* [DATA]:
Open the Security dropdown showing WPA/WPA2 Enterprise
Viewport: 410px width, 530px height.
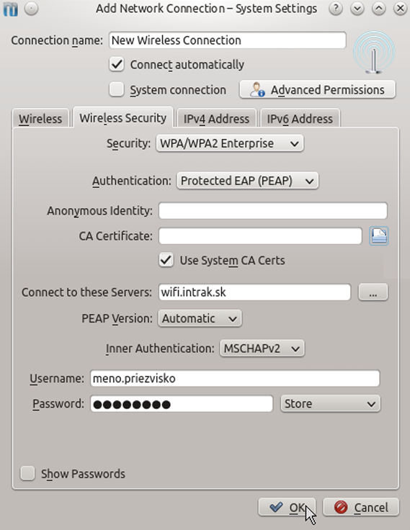click(229, 143)
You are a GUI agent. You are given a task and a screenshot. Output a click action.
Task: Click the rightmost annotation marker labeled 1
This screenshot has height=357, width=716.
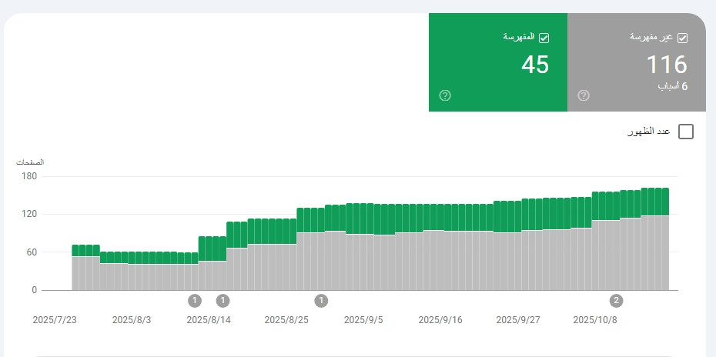click(322, 300)
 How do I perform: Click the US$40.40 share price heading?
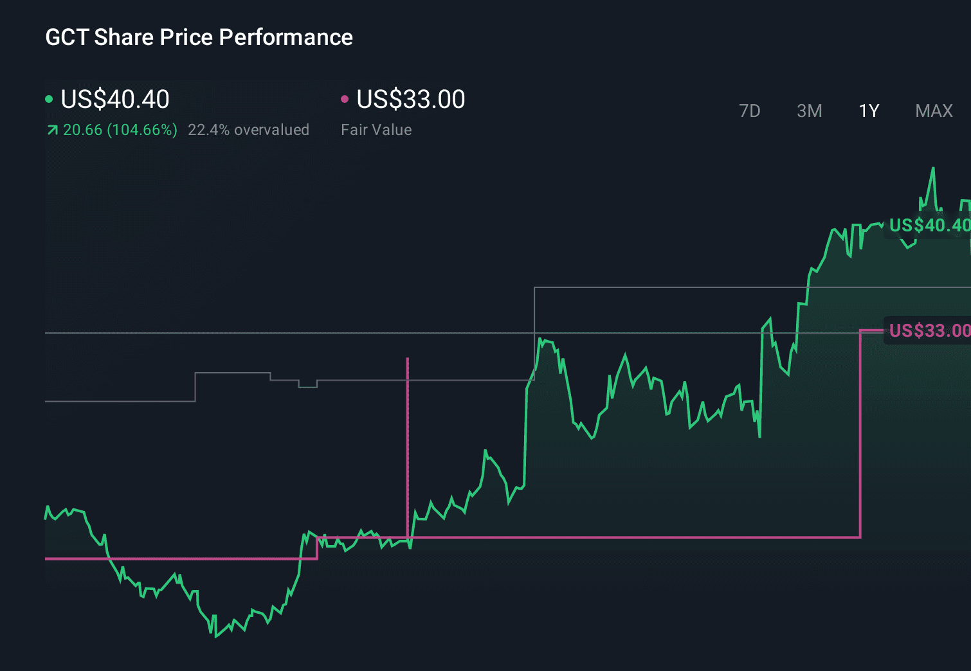115,100
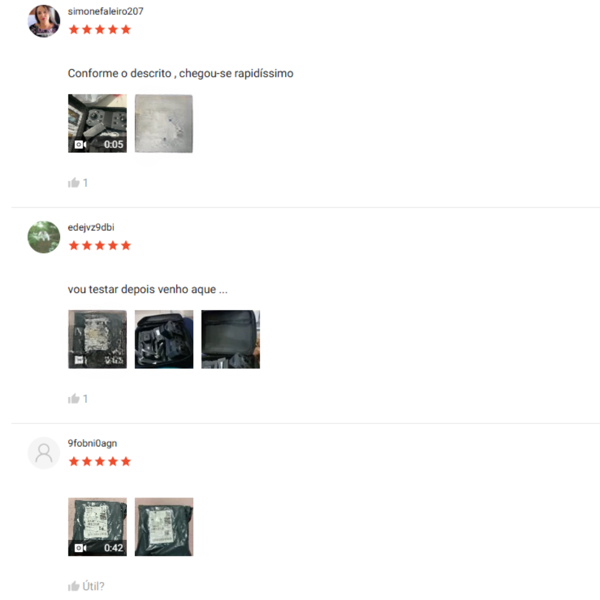Open the grey photo in simonefaleiro207's review
Image resolution: width=600 pixels, height=600 pixels.
coord(164,123)
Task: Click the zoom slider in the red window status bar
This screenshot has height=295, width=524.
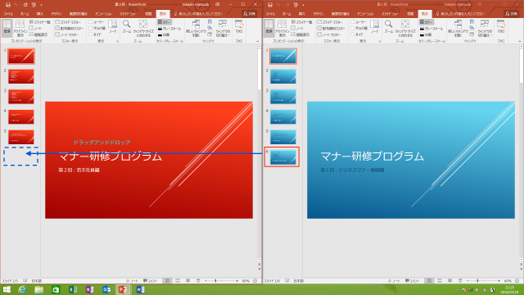Action: point(221,281)
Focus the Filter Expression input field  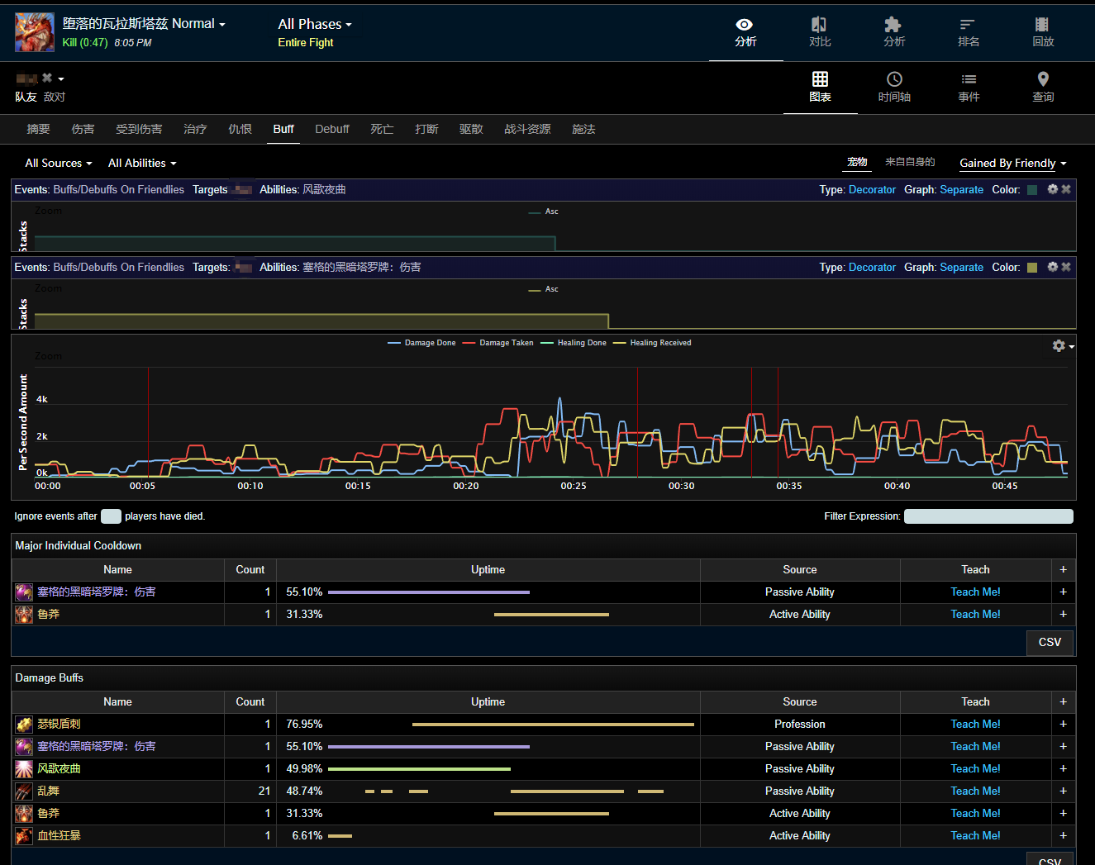tap(988, 516)
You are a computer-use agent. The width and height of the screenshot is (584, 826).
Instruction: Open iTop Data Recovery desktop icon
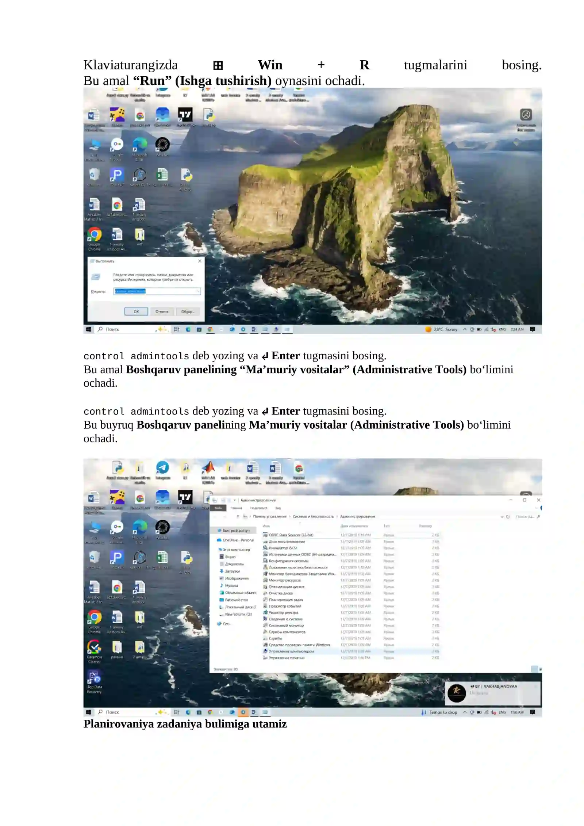click(94, 682)
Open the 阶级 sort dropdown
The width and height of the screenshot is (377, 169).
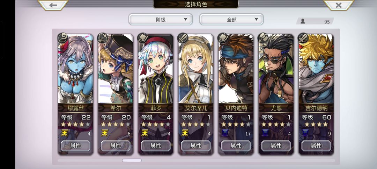(x=161, y=19)
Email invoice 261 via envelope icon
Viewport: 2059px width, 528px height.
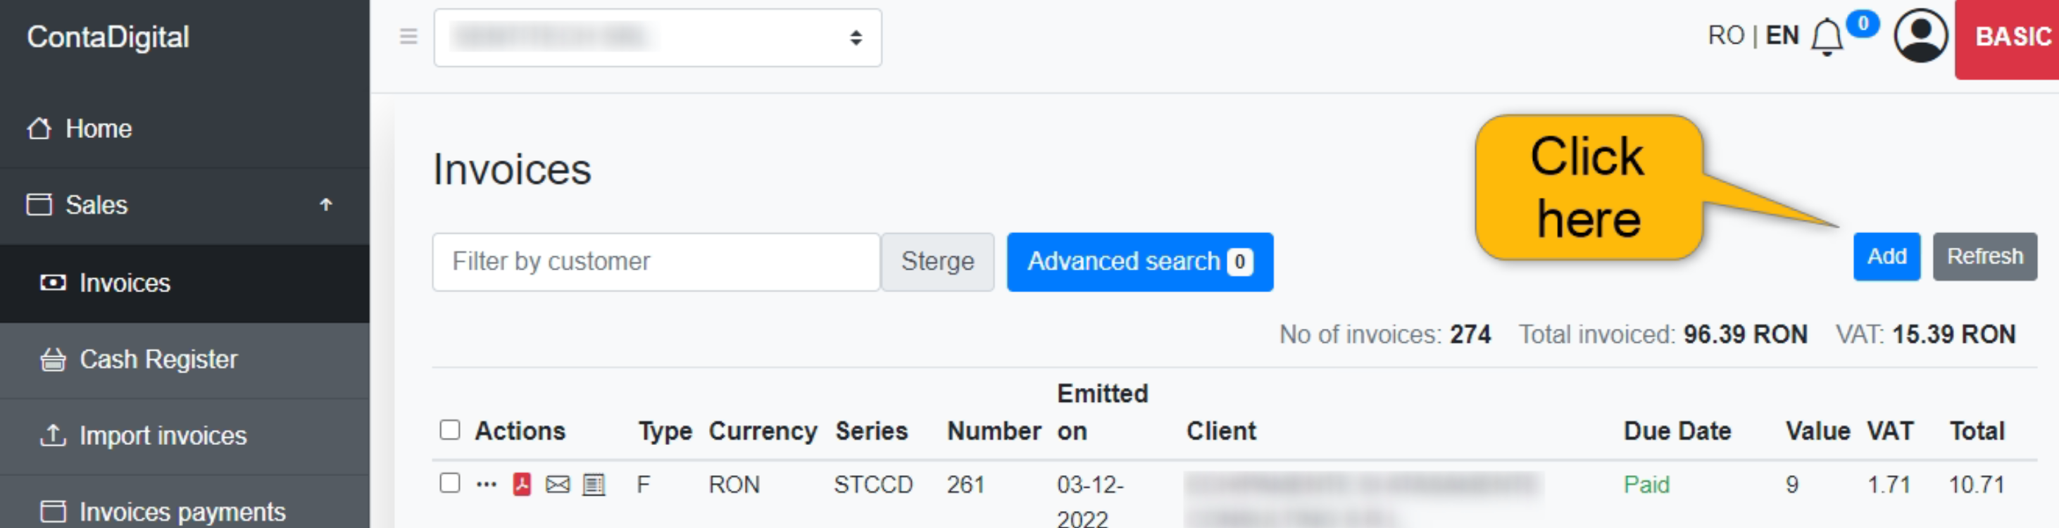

* [GOAL OF THE EXERCISE]: Copy out word for word the part of the listing that opens with the line containing "Open the 阶级 sort dropdown" and runs through the end of the listing, leaving out the pictures.

* [THE RESPONSE]:
Open the 阶级 sort dropdown
The width and height of the screenshot is (377, 169).
(x=161, y=19)
Email invoice 261 via envelope icon
Viewport: 2059px width, 528px height.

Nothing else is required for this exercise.